Viernes 14 de Agosto de 2026
La Asociación de Viticultores de la D.O. Rueda prevé que la próxima campaña arranque con unos 15 días de antelación sobre un año habitual, lo que la situaría entre las vendimias más tempranas registradas en la denominación. La organización trasladó además su petición de que el precio de la uva recoja el aumento de los costes de producción, que la propia asamblea sitúa para esta campaña por encima de 0,65 €/kg.
La asamblea general de la asociación se celebró este martes, 11 de agosto, en el municipio de Rueda, a pocos días del inicio de la recogida. En la reunión, los viticultores analizaron la marcha del sector, las previsiones de cosecha y varias líneas de trabajo para los próximos meses.
La asociación atribuye el adelanto de la vendimia a la rápida brotación registrada en primavera. A ese factor añade las temperaturas elevadas y la falta prolongada de lluvias durante el verano, elementos que, en su opinión, apuntan a un volumen moderado de uva.
Pese a esa previsión de menor cantidad, la entidad sostiene que el viñedo presenta un estado sanitario muy bueno. La asamblea considera que esa situación permitirá elaborar vinos con buena intensidad aromática, complejidad y calidad organoléptica.
Durante la reunión también se abordó el ajuste que vive el negocio del vino por los cambios en los hábitos de consumo. Aun así, la asociación mantiene que la D.O. Rueda conserva el liderazgo en el mercado nacional dentro del segmento de vinos blancos de calidad.
En el plano económico, los viticultores situaron el debate en un escenario marcado por dos campañas seguidas de baja producción y por un nivel de existencias en bodega inferior al de otros ejercicios a estas alturas del año. Con esos elementos, la asamblea entendió que existen condiciones de mercado para que la uva alcance un precio que compense el trabajo de las explotaciones.
La junta directiva recordó que el sector vitivinícola representa casi el 2% del PIB nacional y que tiene un peso esencial en la economía de Valladolid, una provincia que reúne cinco denominaciones de origen. A juicio de la asociación, las tensiones geopolíticas internacionales están presionando los gastos operativos del campo.
Fertilizantes, productos fitosanitarios y combustibles, señala la entidad, han llegado a duplicar su precio en los últimos años.
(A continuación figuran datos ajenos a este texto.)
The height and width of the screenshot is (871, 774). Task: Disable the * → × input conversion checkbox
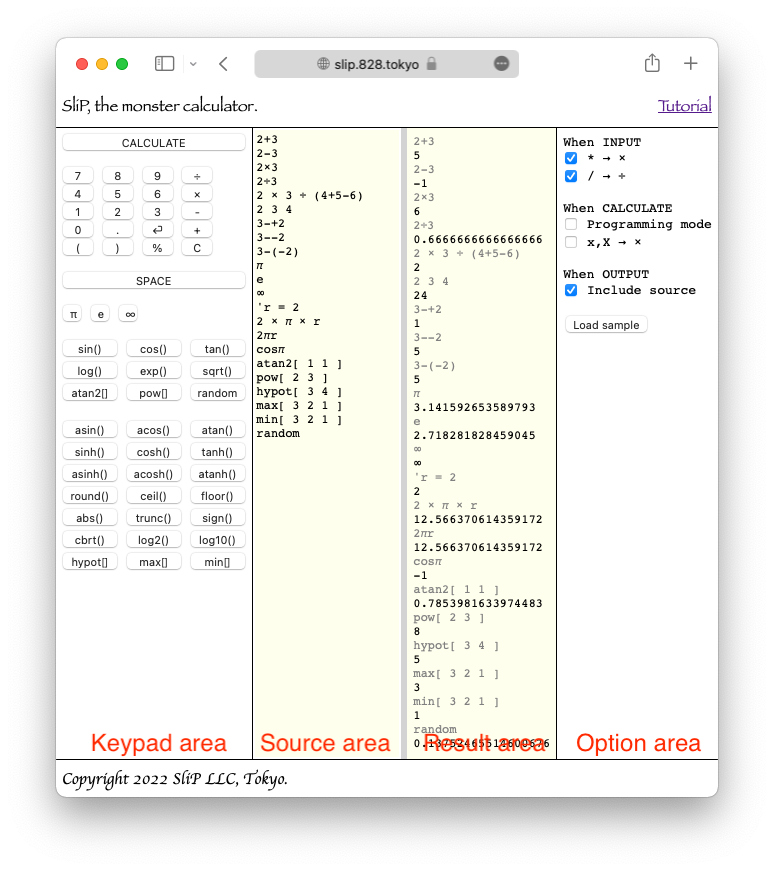point(571,158)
Ese aumento, unido a la menor producción, es uno de los argumentos que la asociación pone sobre la mesa para reclamar una actualización del precio percibido por la uva.
Como referencia, los viticultores citaron el último estudio de costes de la Junta de Castilla y León, revisado en 2024, que situaba el coste de producción en torno a 0,50 €/kg para rendimientos de 9.000 kg/ha. La media habitual en Rueda, añade la organización, ronda los 7.000 kg/ha.
La asociación sostiene además que los insumos se han encarecido más de un 30% en la mayoría de las partidas. Con esa base, la asamblea fijó para esta campaña un coste de producción por encima de 0,65 €/kg.
La entidad entiende que ese umbral debe reflejarse en las liquidaciones de las bodegas para sostener la actividad vitícola en la denominación. También vincula ese nivel de precio con el cumplimiento efectivo de la Ley de la Cadena Alimentaria.
Más allá de la campaña inmediata, la asociación ligó la rentabilidad de las explotaciones con la continuidad del viñedo en la zona y con el relevo generacional en los pueblos de la denominación. Su planteamiento es que un horizonte económico suficiente resulta necesario para fijar población y mantener vivo el tejido agrario.
Entre los asuntos de futuro, la asamblea estudió la posibilidad de proponer la inclusión de vinos de baja graduación alcohólica en el pliego de condiciones de la D.O. Rueda. La organización considera que esa vía permitiría responder a nuevas demandas de los mercados internacionales y reforzar la posición comercial de la denominación.